息の合った演舞を披露する「YOSAKOIさが」の出演者=佐賀市の中央大通り

佐賀藩のアームストロング砲を模したペットボトルロケットを楽しむ子どもたち=佐賀市の佐賀バルーンミュージアム駐車場

乗車体験でパトカーに乗る子ども=佐賀市のエスプラッツ

佐賀女子高美術部の生徒が制作したみこしの入場門=佐賀市の佐賀バルーンミュージアム

 佐賀市の夏の一大イベント「佐賀城下栄の国まつり」が4日、JR佐賀駅から佐賀城跡へと続く「佐賀市シンボルロード」を主会場に開幕した。初日はYOSAKOI踊りなど多彩なイベントがあり、暑さにもかかわらず多くの家族連れなどでにぎわった。最終日の5日は「きてみん祭ビッグパレード」(午後1時)や「こども総おどり」(同5時半)、「総おどり」(同6時半)などが行われる。

 48組華麗 YOSAKOI

 栄の国まつりを代表するイベントの一つ「YOSAKOIさが2018」が、佐賀城本丸歴史館横のメインステージや中央大通りなど3会場で華やかに開幕、出演者は猛暑に負けない力強い演舞を披露した。

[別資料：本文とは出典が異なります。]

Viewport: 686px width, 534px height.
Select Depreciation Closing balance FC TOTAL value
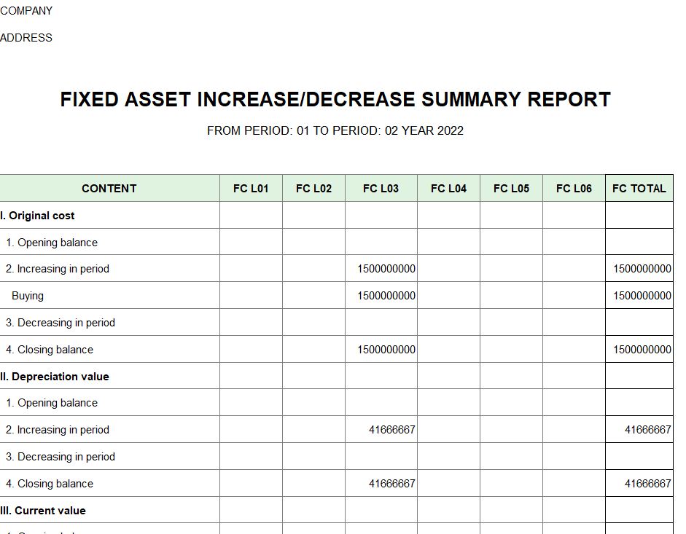647,484
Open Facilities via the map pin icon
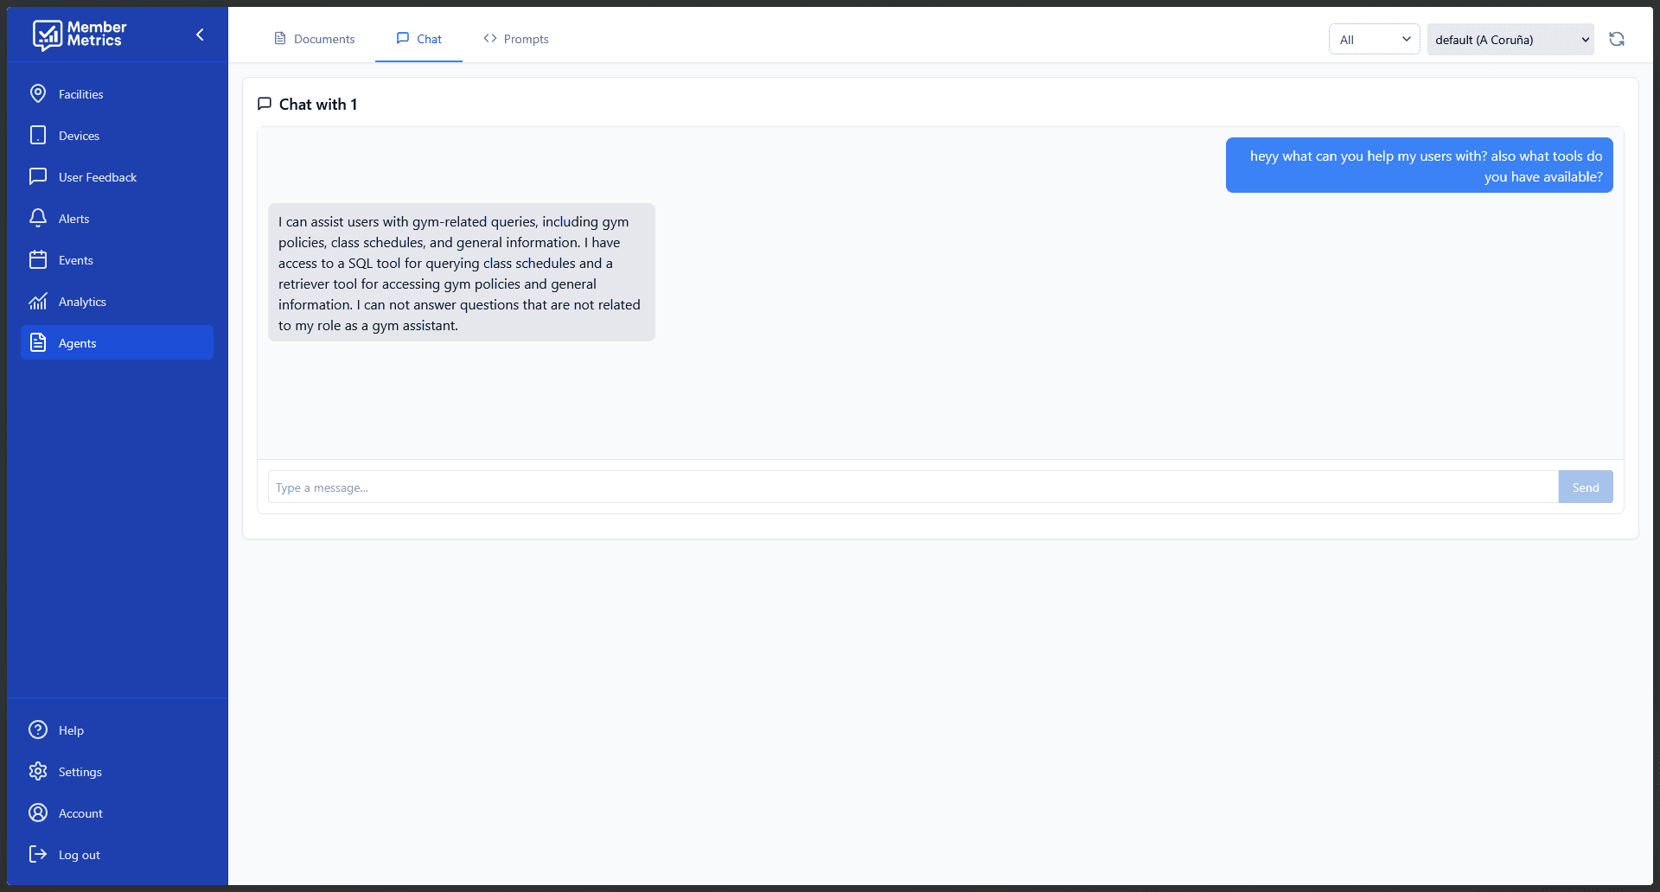Viewport: 1660px width, 892px height. coord(38,93)
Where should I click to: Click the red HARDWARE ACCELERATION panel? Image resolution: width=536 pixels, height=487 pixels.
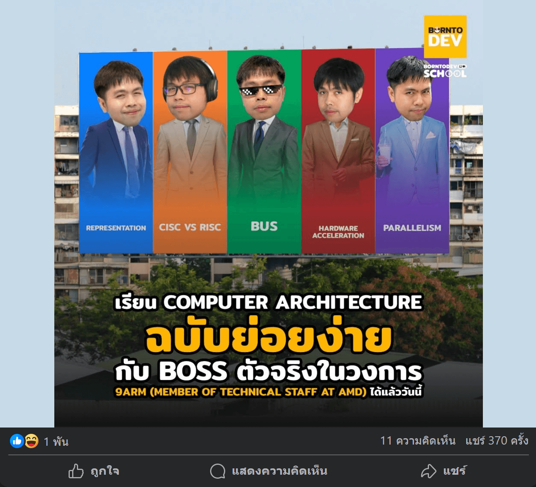point(338,151)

 県内だけでなく、よさこいの本場・高知県などから計48団体がエントリー。そろいの色鮮やかな衣装を身にまとい、軽快な音楽に合わせた躍動感あふれる踊りで観客を魅了した。

 会場には熱中症対策として給水所が設置され、体調に配慮して日陰での見学を呼び掛けるアナウンスもあった。5日は4会場で行われる。

 

 佐賀藩の偉業、遊んで学ぶ おもしろレトロ博

 佐賀市の佐賀バルーンミュージアムでは、佐賀青年会議所による「ビックリおもしろレトロ博」が開かれ、子どもたちが明治維新150年にちなんだ体験型イベントを楽しんだ。

 幕末維新期に国内トップの科学技術を誇った佐賀藩の偉業を知ってもらうことも目的の一つで、会場には日本初の実用蒸気船「凌風丸」の実物大パネルを展示。アームストロング砲を模したペットボトルロケットの発射体験や、人力車での会場散策などもあった。

 江戸、明治期に創業し、今も営業を続ける県内企業の伝統と技を知る体験コーナーも。5日は正午から午後5時まで開かれる。

 

 働く車に乗り笑顔 エスプラッツ誕生祭

 エスプラッツでは、まつりに合わせて「誕生祭」が始まった。乗車体験や射的、スーパーボールすくいなどの催しがあり、子どもたちが元気いっぱいに楽しんでいた。

 パトカーや消防車、白バイの乗車体験が人気を集めた。佐賀市の根岸航汰ちゃん(4)は「パトカーがかっこよかった。運転手になれてうれしかった。また乗りたい」と笑顔を見せた。日本自動車連盟(JAF)による子ども安全免許証づくりもあった。5日は午後2時から水鉄砲合戦、午後5時からスイカ割りを開く。

 エスプラッツは1998年にオープンし、今年で20年を迎えた。

 

佐女子高生が「入場門」制作 美術部員、鯱の門模し

 メイン会場となる佐賀市の中央大通りに面した佐賀バルーンミュージアムには、佐賀女子高美術部員が制作したみこしの「入場門」が設置され、まつりの盛り上げに一役買っている。

 3年生部員7人が半月かけて作り上げた。開催中の肥前さが幕末維新博覧会にちなんで佐賀城跡にある国重要文化財「鯱(しゃち)の門」を模しており、縦3メートル、横6メートル。制作の依頼を受けた生徒たちは実際に鯱の門に足を運び、限られたスペースの中でいかに特徴を忠実に再現するかに工夫したという。5日のビッグパレードで活用される。